Oak galls rain down

It is an eye-catcher: A driveway dotted with thousands of tiny discs, as if bumblebees golf students just graduated and tossed their woolen tam-o-shanter hats. The gardener looks up for the source, and then back down at the oak leaves that have fallen.

We see marks on the leaves and it's clear the pom-poms were once attached there.

The pom poms are galls, structures formed by the oak leaves in response to irritation by insects. The culprits are gall-making wasps -- but don't be misled by the name. These wasps are harmless to people, very tiny relations of the stinging species.

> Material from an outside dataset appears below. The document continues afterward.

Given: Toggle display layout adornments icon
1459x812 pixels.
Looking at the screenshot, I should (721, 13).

In each gall a wasp is incubating. It might emerge, fly up and lay its eggs at the base of an oak leaf bud. When those eggs hatch the cycle can begin again.

There are many kinds of gall maker, each calling forth from its oak a living compartment distinctive in size, color and shape. This gall is probably oak spangle gall, formed when the cynipid wasp Neuroterus quercusbaccarum is in residence. Spangle galls can vary in color, maturing to this greenish brown and ranging to bright red.

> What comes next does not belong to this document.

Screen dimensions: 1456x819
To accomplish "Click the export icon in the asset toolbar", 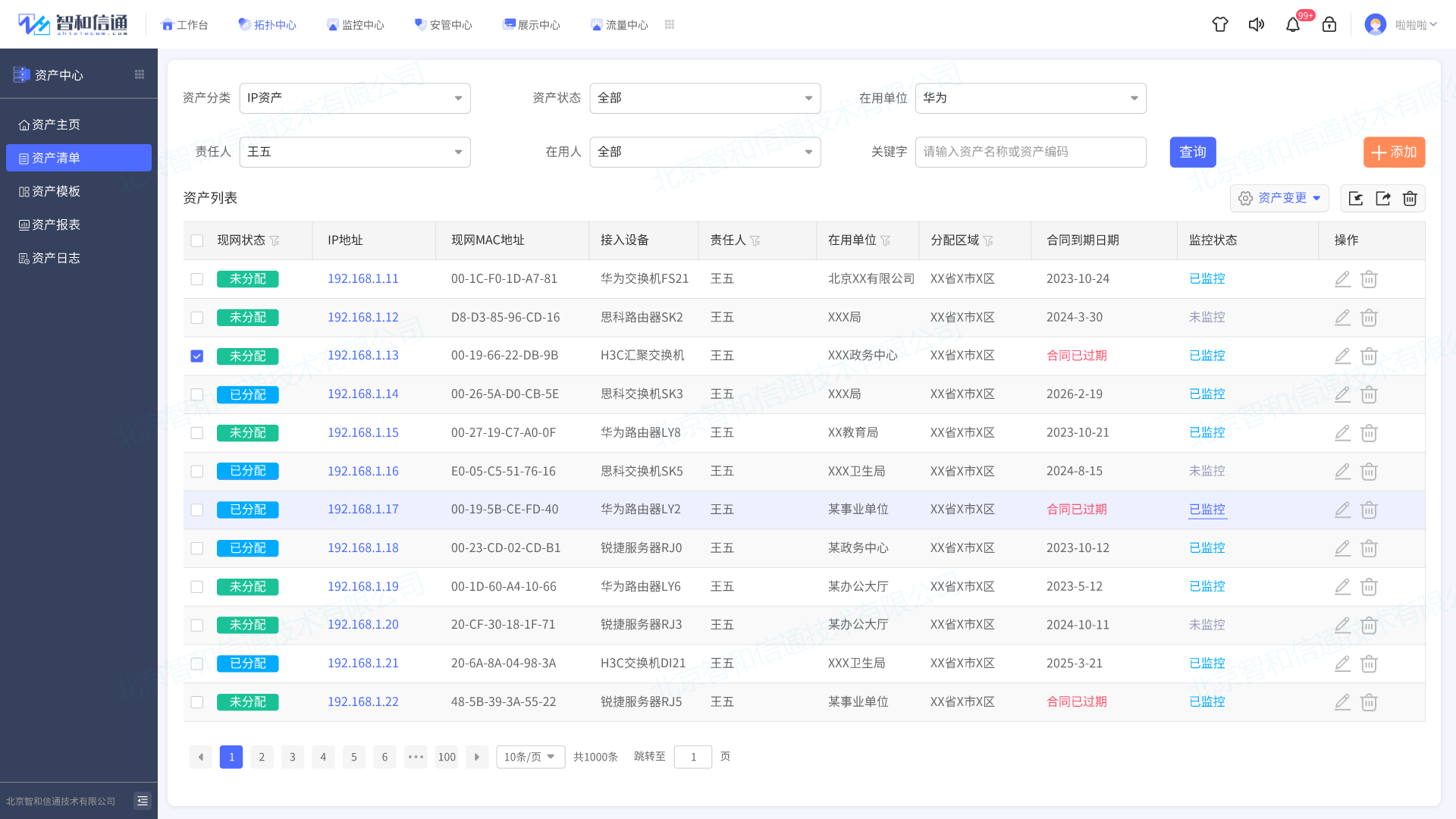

What these leaf gall makers have in common is virtual harmlessnes. That is, even in a gall-rich year, the host tree loses only the barest amount of leaf surface and energy to the gall makers.

So we can file this away in the "no action required" bin.

To evaluate the damage done by a pest

We estimate the plant's loss of energy-producing surface -- the amount of leaf tissue lost on an average leaf, and the proportion of damaged leaves to the whole.

Below: The loose pom-poms appear to have dropped off -- we can see the spots where the were attached. The galls still on the leaf failed to mature before the leaf fell. The wasps that inhabit them will perish.




Below, left: In this case, we look at some typical galled leaves and determine that only 10-15% of the surface was damaged. 85% or more was still available to the tree for energy production.

Below, right: Then we look at what percent of the tree's million-plus leaves were galled. Only about one in four of the leaves had measurable damage. So it's a lot of galls in total but they deprived the tree of only a tiny portion of its overall leaf surface. Only when damage tops 20% should we even begin to consider intervening in this natural relationship.